**TASK BRIEF:** Find all lines below containing the string "target" and return them.
(DATA FOR ANALYSIS)
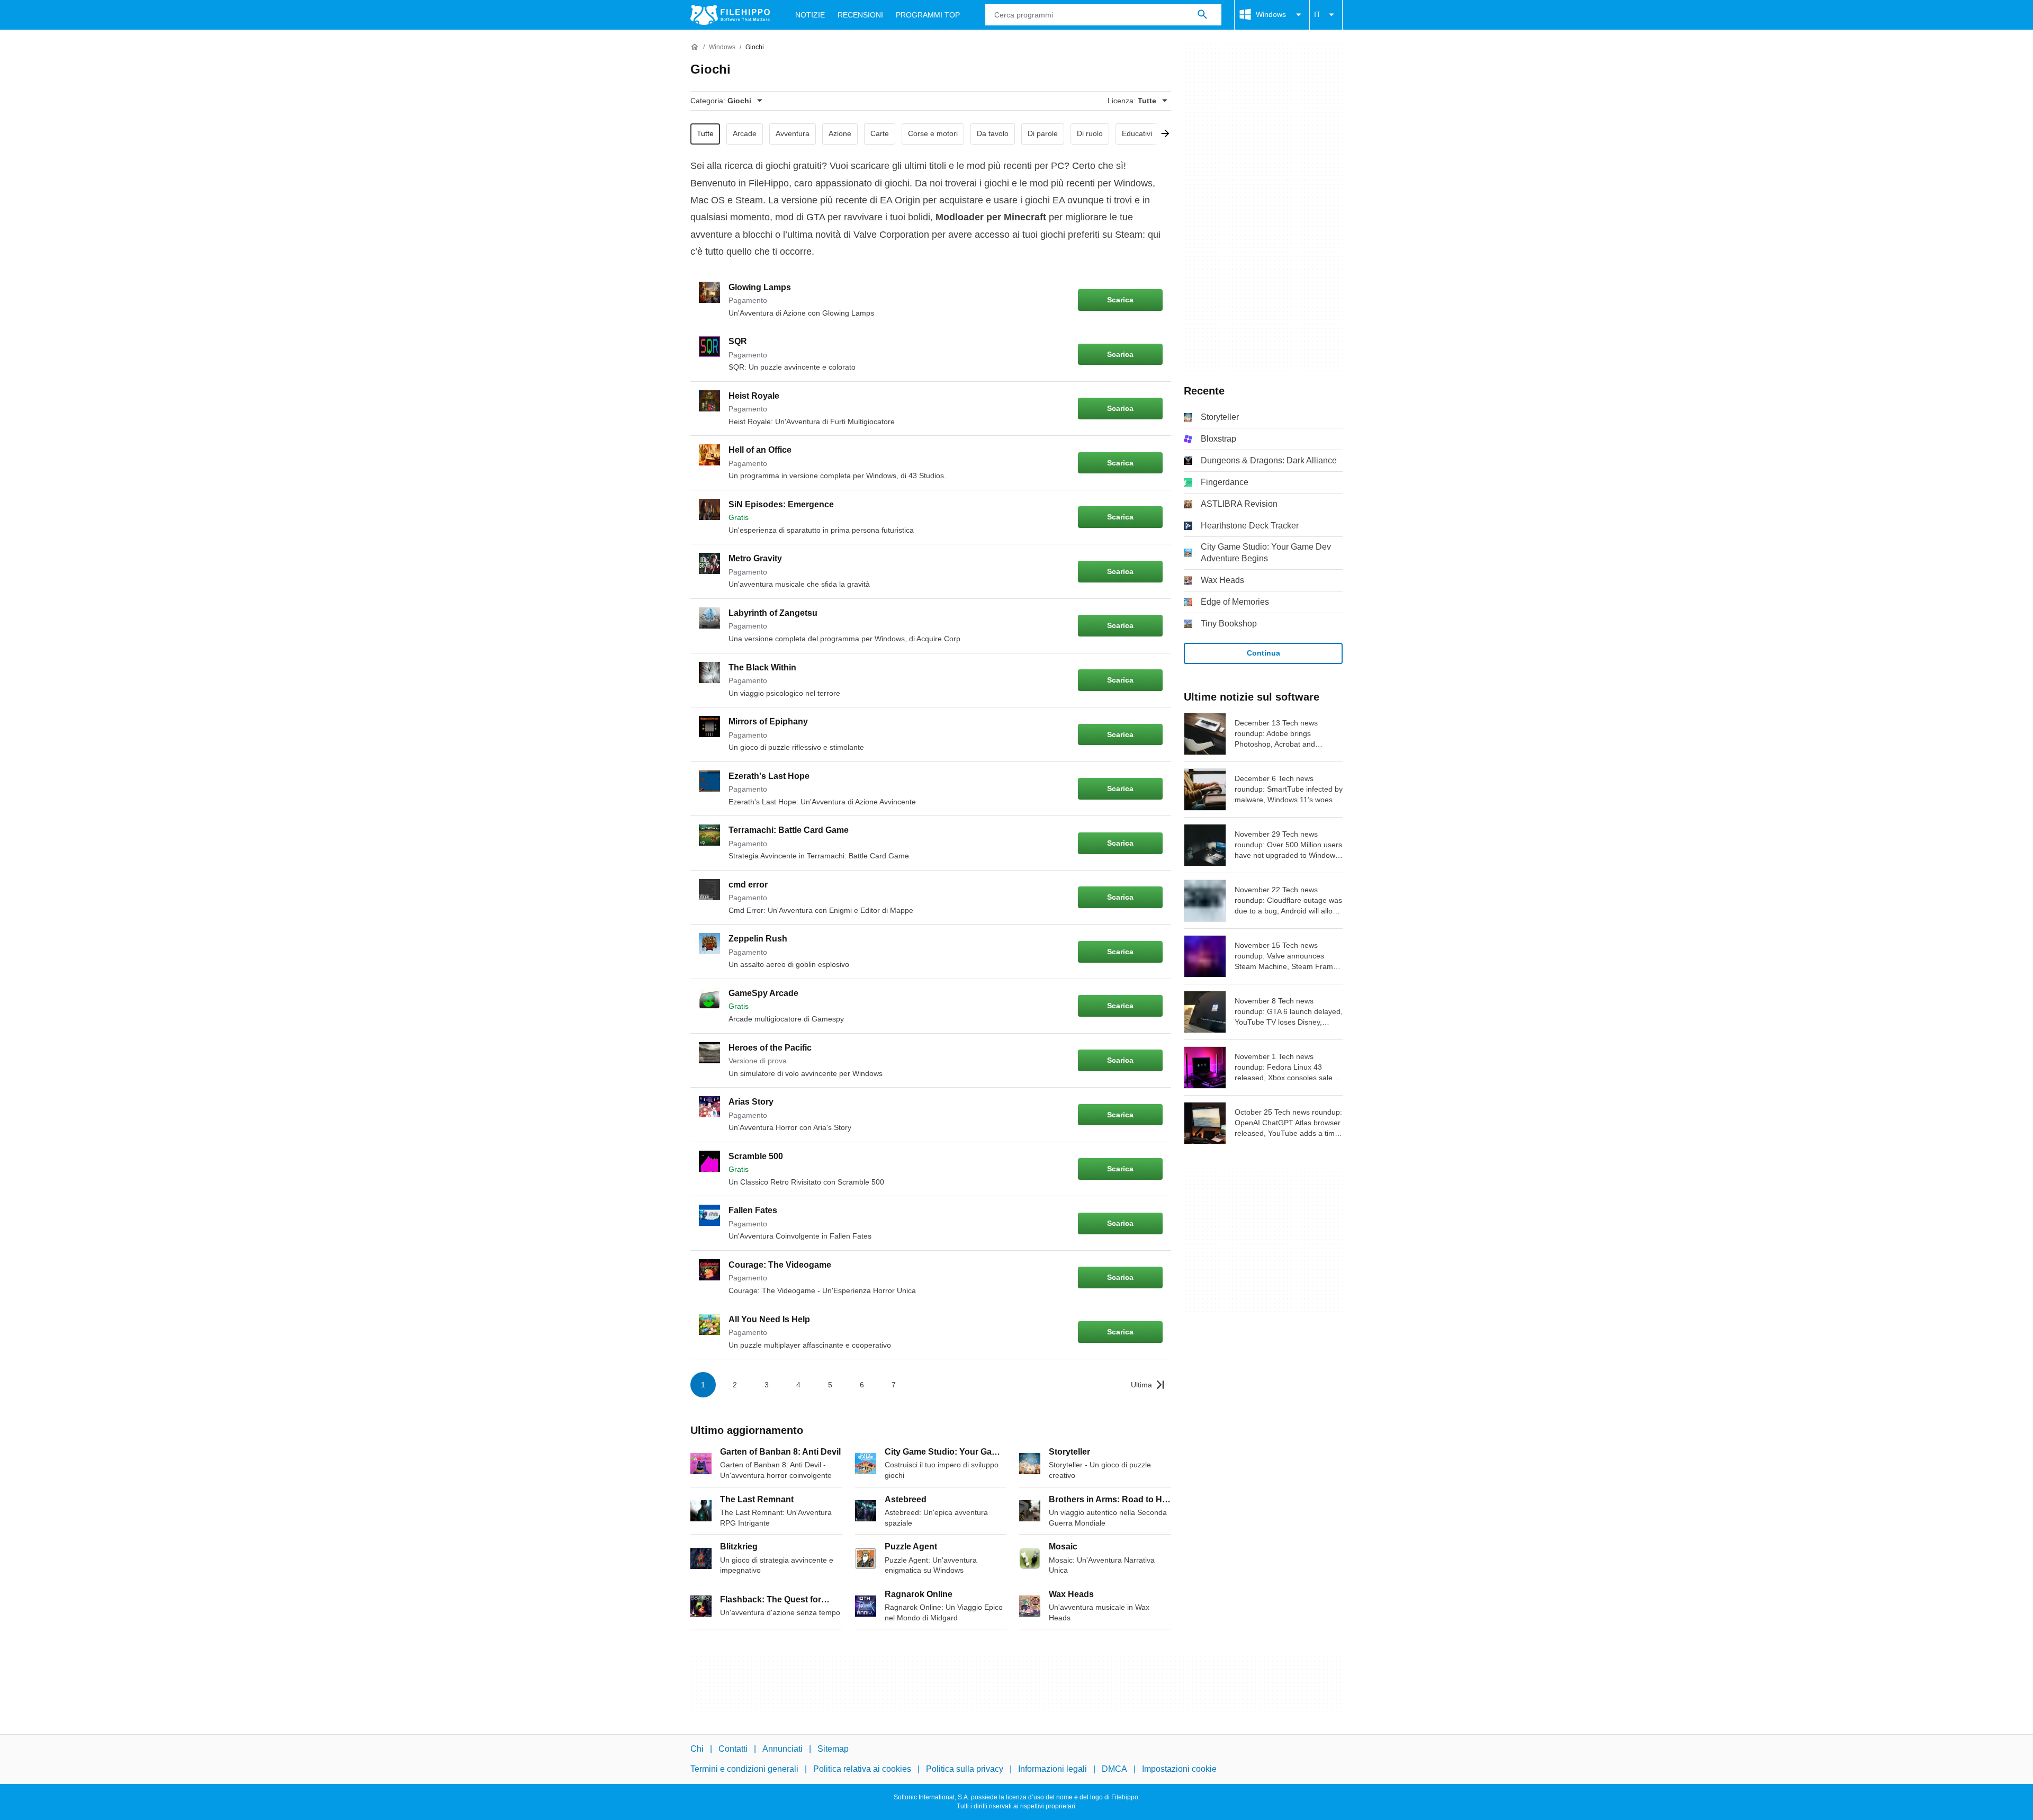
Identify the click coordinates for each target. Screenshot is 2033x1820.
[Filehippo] (730, 15)
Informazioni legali (1052, 1769)
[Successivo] (1161, 134)
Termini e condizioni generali (744, 1769)
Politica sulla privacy (964, 1769)
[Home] (694, 47)
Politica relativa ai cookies (862, 1769)
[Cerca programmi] (1202, 14)
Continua (1263, 653)
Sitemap (833, 1748)
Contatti (733, 1748)
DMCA (1114, 1769)
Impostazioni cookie (1179, 1769)
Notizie (810, 15)
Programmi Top (928, 15)
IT (1317, 14)
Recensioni (860, 15)
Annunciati (782, 1748)
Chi (697, 1748)
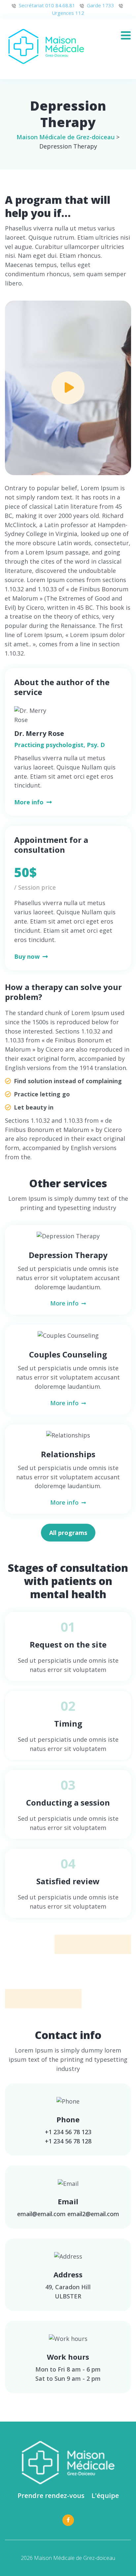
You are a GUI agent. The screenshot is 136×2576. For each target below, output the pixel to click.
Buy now (27, 956)
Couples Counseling (68, 1354)
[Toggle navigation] (128, 33)
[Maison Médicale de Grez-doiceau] (47, 46)
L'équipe (105, 2495)
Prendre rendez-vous (51, 2495)
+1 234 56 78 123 (68, 2132)
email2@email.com (93, 2214)
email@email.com (41, 2214)
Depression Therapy (68, 1254)
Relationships (68, 1454)
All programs (68, 1533)
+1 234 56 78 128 (68, 2141)
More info (29, 802)
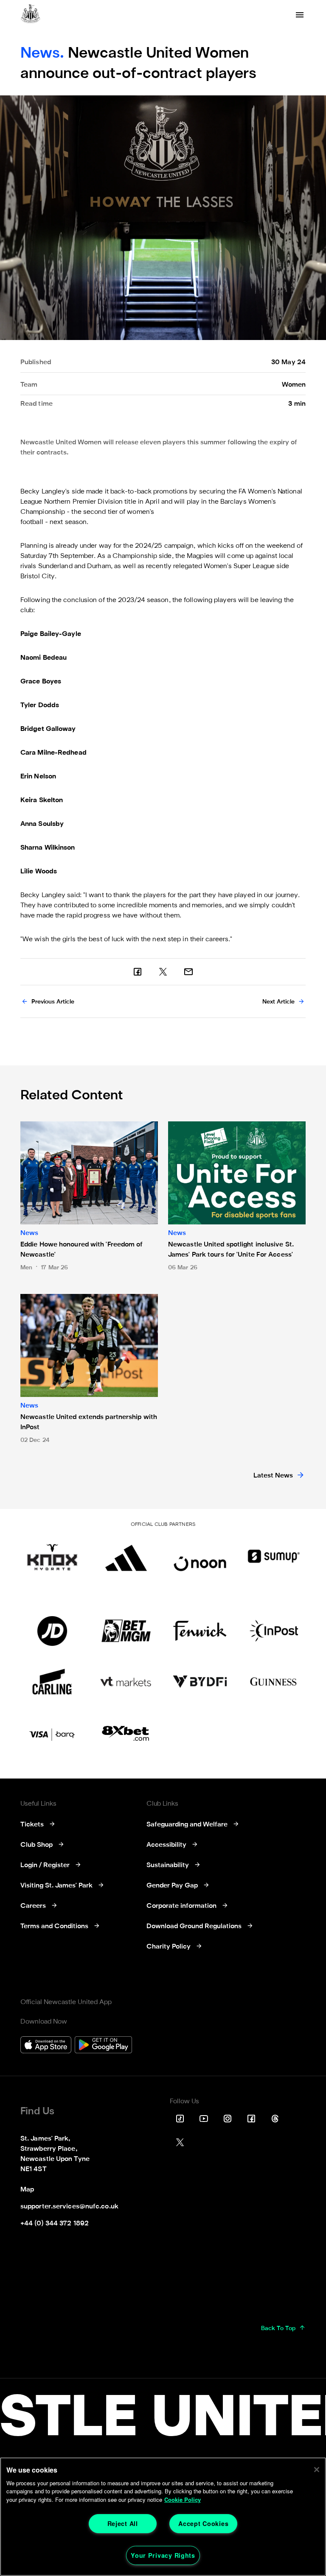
(End DATA FOR ANALYSIS)
**ANSWER TO THE EXERCISE:**
Identify the click coordinates for each target. Screenshot is 2033x1820.
You are a GUI agent. The screenshot is 136×2576. For each target below, output the pixel to click.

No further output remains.